02:17 Et alors là, si on essaie de calculer un taux d'imposition,
02:20 on se rappelle cette fameuse note qui disait "les plus riches peuvent payer que 2% d'impôt".
02:24 Et bien là, sur les 5% les plus aisés,
02:27 par rapport à leur revenu initial avant transfert,
02:31 c'est plus de 50% par rapport à leur revenu initial.
02:34 Et si on compare par rapport à leur revenu disponible à la fin,
02:37 c'est l'équivalent de 90% de leur revenu disponible.
02:40 C'est presque incroyable.
02:42 On est vraiment très loin du paradis fiscal dont on nous parle pour les plus riches.
02:48 Alors, les propositions de certains députés, députés européens,
02:52 pour taxer plus les riches avec encore plus de progressivité de l'impôt,
02:56 ça aboutirait à un niveau de taxation à 100% si je vous suis ?

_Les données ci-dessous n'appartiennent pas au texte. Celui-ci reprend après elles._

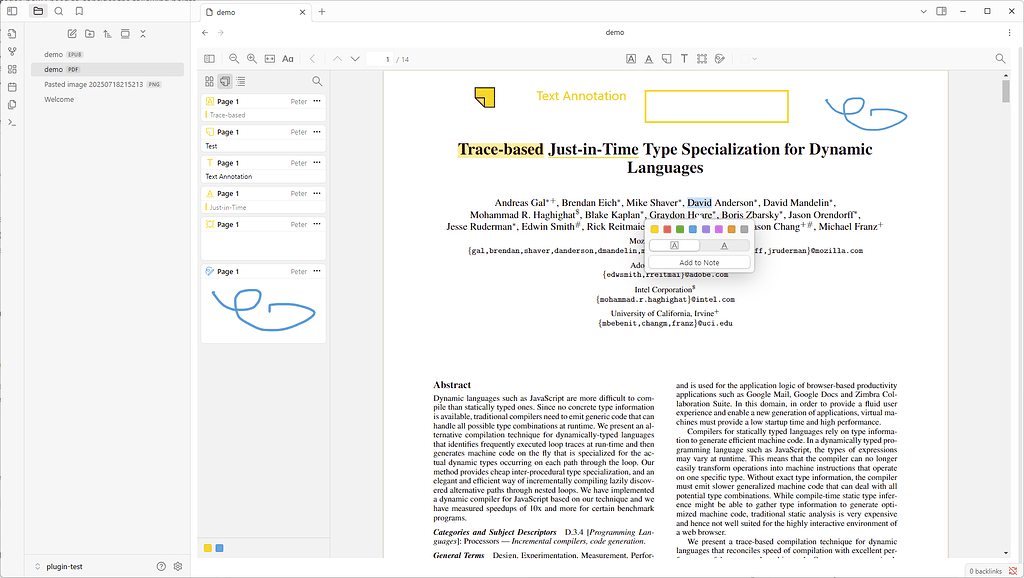Open the view mode dropdown near window controls
The image size is (1024, 578).
click(x=923, y=11)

02:59 Par rapport au revenu disponible, selon nos calculs,
03:02 quand on prend toutes les propositions qui circulent en ce moment,
03:05 on serait à plus de 100%, on serait à 110% du revenu disponible in fine.
03:10 Ce serait totalement une folie et ce serait vraiment carrément l'idée de dire "bah partez".
03:15 Parce que quand vous commencez à être dans ces niveaux d'imposition,
03:20 ça devient absolument rédhibitoire et confiscatoire.
03:24 Donc là, je pense que ça remet un peu les choses au clair, à leur place.
03:31 Et finalement, on se dit "bah oui, c'est bien que l'INSEE,
03:34 de temps en temps, nous fasse ce genre d'études pour nous dire
03:36 "bah oui, le système est hyper redistributif, on est hyper taxé".
03:40 On le savait déjà, mais ça fait du bien de l'entendre.